=== Excerpt ===

Wednesday, February 22, 2006

Freedom, Baby

It is with some trepidation that I venture into the arena of political theory, because it is definitely NOT an subject in which I have a thorough knowledge. But a comment by Joshua (whose comment prompted the title of this post), which reflects the ideas of many of you who have responded to my posts, leads me there reluctantly.

Many artists, including many of you who read this blog (and truth be told, me as well) are pretty liberal. We tend toward a leftist political orientation that favors programs to help the poor, to heal the sick, to educate the masses, to save the environment, to enforce equality in matters of race, gender, and sexual orientation, and to create economic justice. Some use their art to promote these ideas, some use their blog, some simply possess these values as foundations for personal behavior. At root, we want a society that is built on the respect and appreciation of all people. But when it comes to their art, libertarianism is the order of the day.

=== Data block ===

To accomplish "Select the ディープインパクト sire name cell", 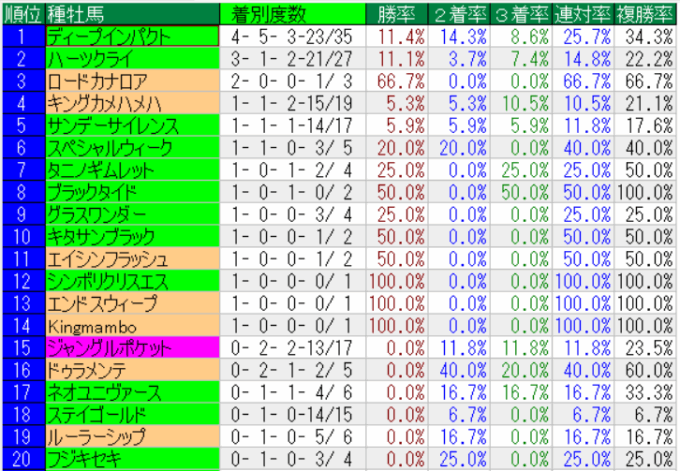I will 130,36.
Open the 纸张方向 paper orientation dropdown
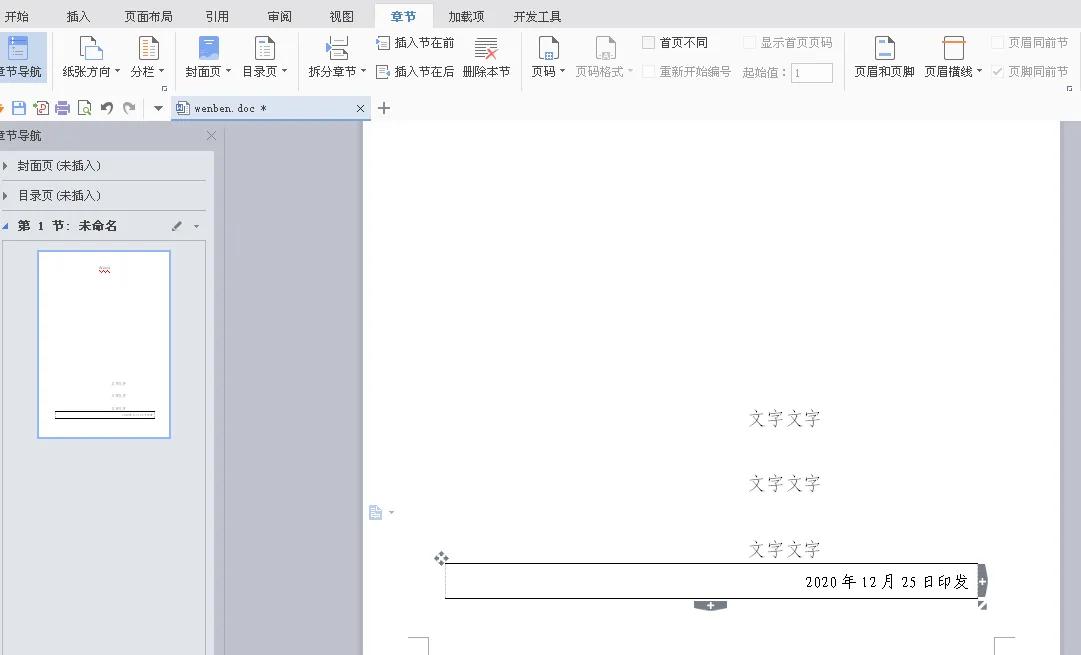Image resolution: width=1081 pixels, height=655 pixels. tap(90, 57)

===

→ Jobs:
(A) Please reproduce everything in the blog post on artists and freedom from "Freedom, Baby" down to "me there reluctantly.", word for word.
(B) Write what comes next in the blog post on artists and freedom, starting after its last sentence.

→ Answers to the problems:
(A)
Freedom, Baby

It is with some trepidation that I venture into the arena of political theory, because it is definitely NOT an subject in which I have a thorough knowledge. But a comment by Joshua (whose comment prompted the title of this post), which reflects the ideas of many of you who have responded to my posts, leads me there reluctantly.

(B)
The artist should be completely free, giving no thought to anything other than the expression of their personal truth. The idea that an artist might have responsibilities as citizen, as members of a community or a society, that goes along with such safeguards as freedom of speech leads to cries of "Censorship!" To suggest that artists might simply think about the effect of their art, and whether it contributes to the improvement of their society, is greeted with arguments about "slippery slopes" leading straight to strict government censorship and the regulation of taste and expression. Thoughts immediately fly to government intervention and coercion, even when the suggestion concerns simple human civility. This response demonstrates a level of paranoia that may, in fact be justified -- it hasn't been that long since the McCarthy Era, for instance, and in the midst of a Bush presidency that labels any questioning of government actions as un-American, such watchfulness may be very, very necessary. Let me make this plain: government control of the arts, or control by any group outside the arts, is very, very wrong -- I condemn it without hesitation. But government control and self-control are not the same thing.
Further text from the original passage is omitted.